[Dataset entries]
[Start of Attachment]
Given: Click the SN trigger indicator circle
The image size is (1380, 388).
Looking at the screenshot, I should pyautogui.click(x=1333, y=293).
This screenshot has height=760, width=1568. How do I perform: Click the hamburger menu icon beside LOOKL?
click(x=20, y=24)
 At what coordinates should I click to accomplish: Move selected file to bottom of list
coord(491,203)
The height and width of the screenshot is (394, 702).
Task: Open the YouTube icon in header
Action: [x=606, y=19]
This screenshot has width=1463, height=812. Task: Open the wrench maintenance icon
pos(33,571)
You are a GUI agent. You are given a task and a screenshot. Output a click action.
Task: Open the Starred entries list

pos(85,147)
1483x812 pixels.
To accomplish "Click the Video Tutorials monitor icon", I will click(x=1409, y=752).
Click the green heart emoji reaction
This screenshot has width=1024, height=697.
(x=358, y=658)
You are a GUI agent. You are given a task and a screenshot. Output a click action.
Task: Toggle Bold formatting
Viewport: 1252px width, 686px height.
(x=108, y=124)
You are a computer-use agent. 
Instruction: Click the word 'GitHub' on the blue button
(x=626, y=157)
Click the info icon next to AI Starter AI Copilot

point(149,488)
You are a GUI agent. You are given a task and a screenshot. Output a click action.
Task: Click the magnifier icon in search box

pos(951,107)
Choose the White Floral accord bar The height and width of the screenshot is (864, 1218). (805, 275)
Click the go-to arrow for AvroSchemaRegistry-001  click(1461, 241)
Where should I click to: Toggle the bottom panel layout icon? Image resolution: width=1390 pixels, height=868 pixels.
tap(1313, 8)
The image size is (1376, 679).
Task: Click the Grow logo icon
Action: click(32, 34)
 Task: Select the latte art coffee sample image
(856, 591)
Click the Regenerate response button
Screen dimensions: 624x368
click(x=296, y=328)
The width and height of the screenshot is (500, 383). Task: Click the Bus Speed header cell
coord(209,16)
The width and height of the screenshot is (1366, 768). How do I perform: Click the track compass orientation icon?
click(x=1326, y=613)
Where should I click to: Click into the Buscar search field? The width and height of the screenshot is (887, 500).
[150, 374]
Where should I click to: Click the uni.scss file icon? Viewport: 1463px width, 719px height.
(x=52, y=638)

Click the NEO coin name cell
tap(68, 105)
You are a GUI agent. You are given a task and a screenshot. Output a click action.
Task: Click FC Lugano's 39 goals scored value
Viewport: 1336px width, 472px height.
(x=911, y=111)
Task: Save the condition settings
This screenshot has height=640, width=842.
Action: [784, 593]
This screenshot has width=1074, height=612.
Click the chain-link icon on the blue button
[End of Attachment]
**EXERCISE AIM:**
All the lines above need to be printed again, exactly.

**FINISHED TASK:**
Given: Click the SN trigger indicator circle
The image size is (1380, 388).
Looking at the screenshot, I should pyautogui.click(x=1333, y=293).
This screenshot has height=760, width=1568. How do I perform: Click the hamburger menu icon beside LOOKL?
click(x=20, y=24)
 At what coordinates should I click to accomplish: Move selected file to bottom of list
coord(491,203)
The height and width of the screenshot is (394, 702).
Task: Open the YouTube icon in header
Action: [x=606, y=19]
This screenshot has width=1463, height=812. Task: Open the wrench maintenance icon
pos(33,571)
You are a GUI agent. You are given a task and a screenshot. Output a click action.
Task: Open the Starred entries list

pos(85,147)
1483x812 pixels.
To accomplish "Click the Video Tutorials monitor icon", I will click(x=1409, y=752).
Click the green heart emoji reaction
This screenshot has width=1024, height=697.
(x=358, y=658)
You are a GUI agent. You are given a task and a screenshot. Output a click action.
Task: Toggle Bold formatting
Viewport: 1252px width, 686px height.
(x=108, y=124)
You are a computer-use agent. 
Instruction: Click the word 'GitHub' on the blue button
(x=626, y=157)
Click the info icon next to AI Starter AI Copilot

point(149,488)
You are a GUI agent. You are given a task and a screenshot. Output a click action.
Task: Click the magnifier icon in search box

pos(951,107)
Choose the White Floral accord bar The height and width of the screenshot is (864, 1218). (805, 275)
Click the go-to arrow for AvroSchemaRegistry-001  click(1461, 241)
Where should I click to: Toggle the bottom panel layout icon? Image resolution: width=1390 pixels, height=868 pixels.
tap(1313, 8)
The image size is (1376, 679).
Task: Click the Grow logo icon
Action: click(32, 34)
 Task: Select the latte art coffee sample image
(856, 591)
Click the Regenerate response button
Screen dimensions: 624x368
click(x=296, y=328)
The width and height of the screenshot is (500, 383). Task: Click the Bus Speed header cell
coord(209,16)
The width and height of the screenshot is (1366, 768). How do I perform: Click the track compass orientation icon?
click(x=1326, y=613)
Where should I click to: Click into the Buscar search field? The width and height of the screenshot is (887, 500).
[150, 374]
Where should I click to: Click the uni.scss file icon? Viewport: 1463px width, 719px height.
(x=52, y=638)

Click the NEO coin name cell
tap(68, 105)
You are a GUI agent. You are given a task and a screenshot. Output a click action.
Task: Click FC Lugano's 39 goals scored value
Viewport: 1336px width, 472px height.
(x=911, y=111)
Task: Save the condition settings
This screenshot has height=640, width=842.
Action: [784, 593]
This screenshot has width=1074, height=612.
Click the chain-link icon on the blue button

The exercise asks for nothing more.